The task → Count the lines in the items below that contain the string "Viewport", matching case, and give only the number.

# Given records start

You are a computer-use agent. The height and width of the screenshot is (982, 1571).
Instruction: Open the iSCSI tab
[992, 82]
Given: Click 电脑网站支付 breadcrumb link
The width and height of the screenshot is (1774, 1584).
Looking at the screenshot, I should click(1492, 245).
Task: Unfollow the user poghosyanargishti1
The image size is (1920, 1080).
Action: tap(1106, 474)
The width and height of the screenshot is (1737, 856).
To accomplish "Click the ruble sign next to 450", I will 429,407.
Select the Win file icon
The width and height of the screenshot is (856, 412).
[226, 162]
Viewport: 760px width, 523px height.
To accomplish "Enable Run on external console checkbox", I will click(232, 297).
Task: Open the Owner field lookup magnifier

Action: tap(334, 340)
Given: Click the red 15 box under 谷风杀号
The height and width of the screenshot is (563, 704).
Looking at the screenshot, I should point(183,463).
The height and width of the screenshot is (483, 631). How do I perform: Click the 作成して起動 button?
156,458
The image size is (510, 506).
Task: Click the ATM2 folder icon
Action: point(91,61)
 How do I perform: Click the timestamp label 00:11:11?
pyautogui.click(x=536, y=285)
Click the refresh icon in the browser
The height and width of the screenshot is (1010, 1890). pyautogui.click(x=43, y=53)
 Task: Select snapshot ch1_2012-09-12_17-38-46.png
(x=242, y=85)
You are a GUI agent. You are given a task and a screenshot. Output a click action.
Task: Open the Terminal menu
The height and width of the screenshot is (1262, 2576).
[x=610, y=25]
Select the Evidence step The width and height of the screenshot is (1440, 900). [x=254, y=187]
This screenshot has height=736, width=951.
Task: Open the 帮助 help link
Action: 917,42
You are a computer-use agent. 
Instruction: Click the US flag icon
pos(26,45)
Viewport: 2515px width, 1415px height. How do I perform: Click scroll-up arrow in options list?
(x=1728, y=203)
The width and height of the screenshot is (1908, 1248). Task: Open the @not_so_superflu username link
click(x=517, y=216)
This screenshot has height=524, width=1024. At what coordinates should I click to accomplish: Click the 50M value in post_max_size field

# Given records end

Solution to this task → 2